WHAT YOU ARE ASKED TO DO => What is needed is each line of the data below that holds the string "agent".

***** INPUT FOR THIS TASK *****

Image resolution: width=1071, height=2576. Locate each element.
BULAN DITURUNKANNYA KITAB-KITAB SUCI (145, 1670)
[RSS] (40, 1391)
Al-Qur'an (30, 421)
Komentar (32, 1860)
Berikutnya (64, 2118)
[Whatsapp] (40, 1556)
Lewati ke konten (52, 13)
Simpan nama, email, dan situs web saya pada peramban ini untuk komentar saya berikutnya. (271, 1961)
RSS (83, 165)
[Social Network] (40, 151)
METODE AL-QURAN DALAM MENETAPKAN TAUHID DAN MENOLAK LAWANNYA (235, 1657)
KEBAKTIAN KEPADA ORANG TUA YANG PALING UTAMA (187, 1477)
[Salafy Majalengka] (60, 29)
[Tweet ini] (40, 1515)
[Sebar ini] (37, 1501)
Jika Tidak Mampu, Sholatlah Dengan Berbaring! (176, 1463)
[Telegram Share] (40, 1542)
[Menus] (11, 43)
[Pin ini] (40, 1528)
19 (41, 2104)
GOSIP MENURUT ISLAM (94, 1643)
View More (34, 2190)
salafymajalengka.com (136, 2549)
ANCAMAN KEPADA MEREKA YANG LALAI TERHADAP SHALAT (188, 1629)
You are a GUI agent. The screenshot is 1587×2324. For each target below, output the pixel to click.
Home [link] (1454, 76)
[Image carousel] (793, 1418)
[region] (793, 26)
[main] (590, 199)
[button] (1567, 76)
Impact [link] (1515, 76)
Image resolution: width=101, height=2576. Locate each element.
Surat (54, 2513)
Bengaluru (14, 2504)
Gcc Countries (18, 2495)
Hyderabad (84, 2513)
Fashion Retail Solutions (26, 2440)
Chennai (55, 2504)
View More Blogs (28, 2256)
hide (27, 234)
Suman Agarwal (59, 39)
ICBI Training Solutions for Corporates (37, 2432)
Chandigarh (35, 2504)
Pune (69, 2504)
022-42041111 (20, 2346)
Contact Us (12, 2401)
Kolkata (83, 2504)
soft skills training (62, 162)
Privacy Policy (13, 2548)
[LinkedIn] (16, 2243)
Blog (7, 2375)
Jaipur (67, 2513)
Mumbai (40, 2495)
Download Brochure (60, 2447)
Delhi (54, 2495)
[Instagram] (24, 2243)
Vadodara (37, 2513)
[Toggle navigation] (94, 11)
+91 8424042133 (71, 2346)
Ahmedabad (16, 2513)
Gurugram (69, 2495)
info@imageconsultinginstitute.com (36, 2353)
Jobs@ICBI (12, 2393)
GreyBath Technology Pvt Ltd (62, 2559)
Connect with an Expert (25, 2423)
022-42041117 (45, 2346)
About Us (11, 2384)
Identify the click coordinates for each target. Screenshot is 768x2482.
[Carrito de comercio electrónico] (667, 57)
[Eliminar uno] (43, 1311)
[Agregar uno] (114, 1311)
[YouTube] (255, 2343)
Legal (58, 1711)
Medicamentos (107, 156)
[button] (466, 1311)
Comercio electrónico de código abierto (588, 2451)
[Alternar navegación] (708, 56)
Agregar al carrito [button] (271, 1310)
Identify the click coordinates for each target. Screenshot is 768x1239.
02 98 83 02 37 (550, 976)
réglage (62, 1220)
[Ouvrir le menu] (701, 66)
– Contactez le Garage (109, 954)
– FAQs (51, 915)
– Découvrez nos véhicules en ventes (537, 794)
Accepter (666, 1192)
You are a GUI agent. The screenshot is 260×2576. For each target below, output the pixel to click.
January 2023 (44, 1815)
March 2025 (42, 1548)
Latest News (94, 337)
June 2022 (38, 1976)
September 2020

*****

RESPONSE BELOW =>
You are a GUI agent. The screenshot is 1587×2324. For each target below, output the pixel to click.
You are a GUI agent. The screenshot is 260×2576. For each target below, output the pixel to click.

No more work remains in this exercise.